①尾道から東京へやってきた周吉(笠智衆)ととみ(東山千栄子)が到着して「東京のどの辺りじゃの・」と尋ねると「端の方よ」と答える。さてどの辺り?と映像に注目すると「かねがぶち」の駅が。近かったが、医院を営む長男康一(山村聰)の住居の最寄り駅は、もう一つ先の東武伊勢崎線の堀切駅でした。正式住所は足立区ですが、荒川区、台東区、墨田区の境目の地域。やはり田舎から出てきた人間は世田谷や杉並などの山野手に家を持つのはきつかったのでしょう。
とみが孫の勇を連れて散歩に出た土手は近くの荒川の土手。遠くに見得た鉄橋は京成本線の堀切橋でした。
②それにしてもエリート一家か?
2-1;長男幸一が尾道の田舎から東京へ出て医者になり東京で開業。当然東京の大学でしょう。その費用は?
映画の後半、とみの葬儀の後で語る周吉の言葉に「市の教育課長」をしていたとのこと。公務員の給料は安かったがやはりインテリの家系だったのですね。

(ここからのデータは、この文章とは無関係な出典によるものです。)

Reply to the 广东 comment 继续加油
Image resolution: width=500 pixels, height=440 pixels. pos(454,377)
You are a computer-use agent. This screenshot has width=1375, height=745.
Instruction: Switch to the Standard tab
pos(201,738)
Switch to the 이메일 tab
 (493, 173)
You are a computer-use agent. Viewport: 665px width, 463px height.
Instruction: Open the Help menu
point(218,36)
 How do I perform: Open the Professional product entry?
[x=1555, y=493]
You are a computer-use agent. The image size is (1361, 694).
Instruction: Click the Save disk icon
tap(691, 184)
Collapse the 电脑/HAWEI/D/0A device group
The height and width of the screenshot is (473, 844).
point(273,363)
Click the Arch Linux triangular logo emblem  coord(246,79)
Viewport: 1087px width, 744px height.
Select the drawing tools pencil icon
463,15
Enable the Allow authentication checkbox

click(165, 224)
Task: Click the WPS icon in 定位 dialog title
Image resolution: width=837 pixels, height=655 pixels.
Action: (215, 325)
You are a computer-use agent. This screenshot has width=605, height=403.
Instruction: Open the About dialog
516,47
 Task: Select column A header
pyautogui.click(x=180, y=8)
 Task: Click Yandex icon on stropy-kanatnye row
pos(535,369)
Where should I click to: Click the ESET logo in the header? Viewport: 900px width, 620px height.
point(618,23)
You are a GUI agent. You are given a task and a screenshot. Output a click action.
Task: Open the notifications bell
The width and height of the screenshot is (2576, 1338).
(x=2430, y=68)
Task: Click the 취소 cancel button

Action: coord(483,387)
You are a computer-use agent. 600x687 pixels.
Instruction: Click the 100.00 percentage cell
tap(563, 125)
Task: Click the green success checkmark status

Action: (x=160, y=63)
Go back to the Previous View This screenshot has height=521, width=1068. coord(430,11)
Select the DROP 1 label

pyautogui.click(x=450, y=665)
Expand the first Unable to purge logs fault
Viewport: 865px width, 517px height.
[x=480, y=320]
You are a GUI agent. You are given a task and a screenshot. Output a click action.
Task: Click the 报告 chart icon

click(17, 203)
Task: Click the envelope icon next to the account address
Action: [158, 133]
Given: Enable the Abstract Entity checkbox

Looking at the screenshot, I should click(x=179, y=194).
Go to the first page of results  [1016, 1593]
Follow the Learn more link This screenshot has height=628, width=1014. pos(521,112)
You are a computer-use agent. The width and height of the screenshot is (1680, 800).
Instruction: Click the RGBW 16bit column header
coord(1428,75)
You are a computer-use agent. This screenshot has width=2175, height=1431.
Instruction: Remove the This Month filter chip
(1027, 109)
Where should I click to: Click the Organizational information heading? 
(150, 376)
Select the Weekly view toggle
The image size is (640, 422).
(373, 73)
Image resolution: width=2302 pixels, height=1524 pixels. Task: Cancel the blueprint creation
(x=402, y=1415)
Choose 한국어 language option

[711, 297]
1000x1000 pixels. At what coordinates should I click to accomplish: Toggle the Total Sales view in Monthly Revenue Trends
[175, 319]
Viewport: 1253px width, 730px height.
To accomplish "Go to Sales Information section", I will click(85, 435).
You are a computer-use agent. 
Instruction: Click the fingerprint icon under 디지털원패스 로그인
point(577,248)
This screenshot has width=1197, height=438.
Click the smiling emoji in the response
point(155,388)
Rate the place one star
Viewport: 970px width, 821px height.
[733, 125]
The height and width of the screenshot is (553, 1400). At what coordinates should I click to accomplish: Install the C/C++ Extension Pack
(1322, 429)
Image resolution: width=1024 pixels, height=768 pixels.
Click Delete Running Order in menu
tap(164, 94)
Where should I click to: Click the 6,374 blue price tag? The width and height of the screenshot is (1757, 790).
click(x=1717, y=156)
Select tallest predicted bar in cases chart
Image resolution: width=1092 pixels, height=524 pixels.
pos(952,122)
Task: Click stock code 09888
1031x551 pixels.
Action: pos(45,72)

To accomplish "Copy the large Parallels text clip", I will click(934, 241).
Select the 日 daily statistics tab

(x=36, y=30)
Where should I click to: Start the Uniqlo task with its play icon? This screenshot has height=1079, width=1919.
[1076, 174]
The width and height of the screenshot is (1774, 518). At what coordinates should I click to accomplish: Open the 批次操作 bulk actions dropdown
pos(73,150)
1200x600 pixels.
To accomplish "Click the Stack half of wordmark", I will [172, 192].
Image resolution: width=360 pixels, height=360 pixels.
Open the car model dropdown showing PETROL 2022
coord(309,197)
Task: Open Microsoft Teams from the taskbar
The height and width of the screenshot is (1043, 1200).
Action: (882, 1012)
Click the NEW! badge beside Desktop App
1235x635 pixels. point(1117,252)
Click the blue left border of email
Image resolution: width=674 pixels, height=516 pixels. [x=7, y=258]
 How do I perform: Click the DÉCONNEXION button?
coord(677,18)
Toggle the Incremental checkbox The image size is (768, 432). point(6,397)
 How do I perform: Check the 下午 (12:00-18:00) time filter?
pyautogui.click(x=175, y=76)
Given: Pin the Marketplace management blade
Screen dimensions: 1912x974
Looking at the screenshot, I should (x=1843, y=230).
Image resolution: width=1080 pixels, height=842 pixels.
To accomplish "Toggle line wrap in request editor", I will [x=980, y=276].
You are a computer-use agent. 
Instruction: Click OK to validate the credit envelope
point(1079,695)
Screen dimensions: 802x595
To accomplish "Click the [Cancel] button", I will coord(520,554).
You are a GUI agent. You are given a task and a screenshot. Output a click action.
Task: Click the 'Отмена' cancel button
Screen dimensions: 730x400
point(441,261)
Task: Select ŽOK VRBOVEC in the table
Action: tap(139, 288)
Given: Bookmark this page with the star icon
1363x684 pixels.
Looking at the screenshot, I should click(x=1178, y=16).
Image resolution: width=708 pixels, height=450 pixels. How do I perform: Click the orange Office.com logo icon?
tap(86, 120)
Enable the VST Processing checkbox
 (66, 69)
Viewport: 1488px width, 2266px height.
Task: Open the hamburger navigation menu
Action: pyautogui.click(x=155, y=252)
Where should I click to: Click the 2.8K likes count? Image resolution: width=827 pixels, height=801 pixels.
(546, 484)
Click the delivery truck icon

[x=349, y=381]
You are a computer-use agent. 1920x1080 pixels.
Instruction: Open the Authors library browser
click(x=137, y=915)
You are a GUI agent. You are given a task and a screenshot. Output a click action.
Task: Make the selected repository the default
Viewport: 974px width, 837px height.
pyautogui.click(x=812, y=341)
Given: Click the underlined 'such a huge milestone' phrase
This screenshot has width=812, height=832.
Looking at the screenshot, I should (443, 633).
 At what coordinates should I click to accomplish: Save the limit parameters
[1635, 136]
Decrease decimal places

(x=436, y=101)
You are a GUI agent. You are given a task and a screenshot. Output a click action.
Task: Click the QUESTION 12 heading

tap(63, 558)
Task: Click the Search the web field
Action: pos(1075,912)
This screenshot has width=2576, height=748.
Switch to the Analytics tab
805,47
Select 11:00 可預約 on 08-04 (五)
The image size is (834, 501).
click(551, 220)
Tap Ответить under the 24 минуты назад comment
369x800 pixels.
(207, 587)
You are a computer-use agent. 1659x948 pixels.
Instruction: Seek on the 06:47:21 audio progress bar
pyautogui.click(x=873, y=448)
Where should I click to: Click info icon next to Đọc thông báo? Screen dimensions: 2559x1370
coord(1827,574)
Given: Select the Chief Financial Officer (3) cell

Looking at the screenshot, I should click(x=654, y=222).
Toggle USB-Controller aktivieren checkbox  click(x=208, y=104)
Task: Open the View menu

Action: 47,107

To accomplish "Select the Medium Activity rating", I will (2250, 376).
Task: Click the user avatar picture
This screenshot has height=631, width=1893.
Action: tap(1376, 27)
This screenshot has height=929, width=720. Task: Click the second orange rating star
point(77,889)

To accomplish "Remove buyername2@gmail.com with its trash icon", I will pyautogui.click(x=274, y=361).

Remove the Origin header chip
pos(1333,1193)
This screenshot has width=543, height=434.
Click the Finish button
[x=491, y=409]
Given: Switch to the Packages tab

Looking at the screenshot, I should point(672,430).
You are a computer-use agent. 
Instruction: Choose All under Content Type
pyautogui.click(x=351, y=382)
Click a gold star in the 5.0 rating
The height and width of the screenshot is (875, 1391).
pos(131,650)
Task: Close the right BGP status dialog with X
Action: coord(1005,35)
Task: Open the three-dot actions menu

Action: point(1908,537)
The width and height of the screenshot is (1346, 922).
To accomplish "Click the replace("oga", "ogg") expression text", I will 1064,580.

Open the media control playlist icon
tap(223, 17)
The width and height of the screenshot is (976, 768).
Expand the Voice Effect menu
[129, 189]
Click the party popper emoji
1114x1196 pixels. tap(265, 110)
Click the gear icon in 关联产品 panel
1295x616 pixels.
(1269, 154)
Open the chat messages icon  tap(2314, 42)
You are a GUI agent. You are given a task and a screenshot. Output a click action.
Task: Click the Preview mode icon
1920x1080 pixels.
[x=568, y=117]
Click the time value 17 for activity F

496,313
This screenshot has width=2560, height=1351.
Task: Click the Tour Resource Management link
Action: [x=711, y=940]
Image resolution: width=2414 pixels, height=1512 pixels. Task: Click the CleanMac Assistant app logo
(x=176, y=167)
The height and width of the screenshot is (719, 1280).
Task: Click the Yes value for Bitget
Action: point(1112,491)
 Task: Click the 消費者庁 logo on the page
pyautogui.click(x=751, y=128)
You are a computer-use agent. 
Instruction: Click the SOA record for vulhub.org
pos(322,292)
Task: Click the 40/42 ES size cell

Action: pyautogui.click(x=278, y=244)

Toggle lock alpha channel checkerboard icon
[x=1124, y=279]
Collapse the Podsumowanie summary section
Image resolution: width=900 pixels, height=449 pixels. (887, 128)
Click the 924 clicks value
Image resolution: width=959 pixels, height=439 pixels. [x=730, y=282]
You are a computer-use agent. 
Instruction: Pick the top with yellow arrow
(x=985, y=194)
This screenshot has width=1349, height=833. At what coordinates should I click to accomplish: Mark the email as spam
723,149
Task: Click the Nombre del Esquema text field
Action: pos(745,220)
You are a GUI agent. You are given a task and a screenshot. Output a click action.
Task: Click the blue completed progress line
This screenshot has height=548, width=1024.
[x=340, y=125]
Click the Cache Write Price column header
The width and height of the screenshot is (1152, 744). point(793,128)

2-2;デパートのお子様ランチが好きと言う孫たち。やっぱり田舎とは違う。
2-3;電話が引かれている。周吉の家にも、美容院を経営する長女志げ(杉村春子)の家にも電話が。1950年前半に田舎には無かったです。当然尾道にもないので、危篤の連絡も「電報」だった。当然。
③長女志げはケチで薄情
・「夕食は?」「すき焼きでも」「刺身くらいつける」「いらないいらない」
・東京見物に連れていけなかったので「熱海でも」と「格安チケットあるから」
・「お兄さん。喪服持ってゆくよね」
・母の形見分けを真っ先にもらおうとする。
④東京見物
結局東京見物の付き添いのお鉢は、紀子(原節子)に回ってきた。
屋上から紀子は、兄・姉や自分の家の方向を教えるシーン。松屋デパートの屋上でした。
上野寛永寺;周吉が「広いもんじゃなあ東京は・・・」
結局人間的にやさしいのは一番紀子、二番独身で地元で学校の先生をしている、京子(香川京子)。周吉は、紀子に向かって「もういいから新しい人と結婚しなさい・・」と言うが、当然です。かわいそうですが、地元に居る京子が面倒を見ないといけないでしょう。兄弟げんかが発生するでしょうね。
疑問1;なぜ次男昌二だけが招集されて戦死してしまったか?
疑問2;幸一が東京見物に行こうとする日(当然日曜)、緊急の往診依頼で見物キャンセル。日曜日休診では?もし出かけていたら、往診できなかったと思えば。いい医者なんでしょうね??